» **EXERCISE INSTRUCTIONS**
Please output exactly the part of the records below that opens with the line containing "Brand [button] (729, 215)" and closes with the line containing "[link] (622, 2155)", both lines included, and nothing else.

BEGIN

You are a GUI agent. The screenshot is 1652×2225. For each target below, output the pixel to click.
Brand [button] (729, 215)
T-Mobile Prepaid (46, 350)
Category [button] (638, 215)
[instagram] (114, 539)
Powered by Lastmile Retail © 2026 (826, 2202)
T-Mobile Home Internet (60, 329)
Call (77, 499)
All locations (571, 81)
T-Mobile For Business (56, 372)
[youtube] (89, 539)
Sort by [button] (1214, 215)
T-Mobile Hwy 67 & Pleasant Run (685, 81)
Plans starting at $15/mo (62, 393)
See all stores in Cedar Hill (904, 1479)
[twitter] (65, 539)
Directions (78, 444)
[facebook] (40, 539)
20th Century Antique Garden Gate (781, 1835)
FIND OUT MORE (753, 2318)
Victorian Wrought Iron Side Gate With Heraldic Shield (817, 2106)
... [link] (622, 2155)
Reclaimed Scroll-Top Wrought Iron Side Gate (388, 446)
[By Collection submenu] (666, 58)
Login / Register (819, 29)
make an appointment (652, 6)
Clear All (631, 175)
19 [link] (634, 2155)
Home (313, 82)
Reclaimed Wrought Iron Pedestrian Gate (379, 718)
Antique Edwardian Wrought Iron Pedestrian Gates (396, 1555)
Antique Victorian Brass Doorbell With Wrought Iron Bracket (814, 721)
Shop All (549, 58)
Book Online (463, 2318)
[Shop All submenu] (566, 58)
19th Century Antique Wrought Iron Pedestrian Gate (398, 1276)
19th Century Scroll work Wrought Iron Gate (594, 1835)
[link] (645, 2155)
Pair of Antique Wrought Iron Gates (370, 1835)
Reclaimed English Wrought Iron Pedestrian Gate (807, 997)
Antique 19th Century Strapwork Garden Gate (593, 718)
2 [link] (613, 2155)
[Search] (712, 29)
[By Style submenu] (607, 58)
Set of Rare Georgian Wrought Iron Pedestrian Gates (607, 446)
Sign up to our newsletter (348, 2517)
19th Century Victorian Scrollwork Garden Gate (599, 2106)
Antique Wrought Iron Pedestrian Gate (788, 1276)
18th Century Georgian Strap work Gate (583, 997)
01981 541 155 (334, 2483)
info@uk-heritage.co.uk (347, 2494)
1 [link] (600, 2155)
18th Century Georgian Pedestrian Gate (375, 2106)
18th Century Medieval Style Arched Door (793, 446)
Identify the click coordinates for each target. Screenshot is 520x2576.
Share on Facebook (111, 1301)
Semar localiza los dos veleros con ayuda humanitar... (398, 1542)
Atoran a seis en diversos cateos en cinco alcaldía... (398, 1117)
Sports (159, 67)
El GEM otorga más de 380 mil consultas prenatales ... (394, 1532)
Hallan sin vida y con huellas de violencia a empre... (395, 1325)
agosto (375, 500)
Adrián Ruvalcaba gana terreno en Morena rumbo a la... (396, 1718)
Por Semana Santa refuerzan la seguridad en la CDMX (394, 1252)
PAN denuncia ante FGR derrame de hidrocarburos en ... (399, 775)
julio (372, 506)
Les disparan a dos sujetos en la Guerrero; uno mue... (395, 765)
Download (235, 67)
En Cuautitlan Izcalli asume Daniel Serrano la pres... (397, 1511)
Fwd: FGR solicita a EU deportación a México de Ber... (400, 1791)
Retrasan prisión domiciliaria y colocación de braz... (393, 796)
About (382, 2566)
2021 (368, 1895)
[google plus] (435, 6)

END

» **ANSWER FOR THE TASK**
Brand [button] (729, 215)
T-Mobile Prepaid (46, 350)
Category [button] (638, 215)
[instagram] (114, 539)
Powered by Lastmile Retail © 2026 (826, 2202)
T-Mobile Home Internet (60, 329)
Call (77, 499)
All locations (571, 81)
T-Mobile For Business (56, 372)
[youtube] (89, 539)
Sort by [button] (1214, 215)
T-Mobile Hwy 67 & Pleasant Run (685, 81)
Plans starting at $15/mo (62, 393)
See all stores in Cedar Hill (904, 1479)
[twitter] (65, 539)
Directions (78, 444)
[facebook] (40, 539)
20th Century Antique Garden Gate (781, 1835)
FIND OUT MORE (753, 2318)
Victorian Wrought Iron Side Gate With Heraldic Shield (817, 2106)
... [link] (622, 2155)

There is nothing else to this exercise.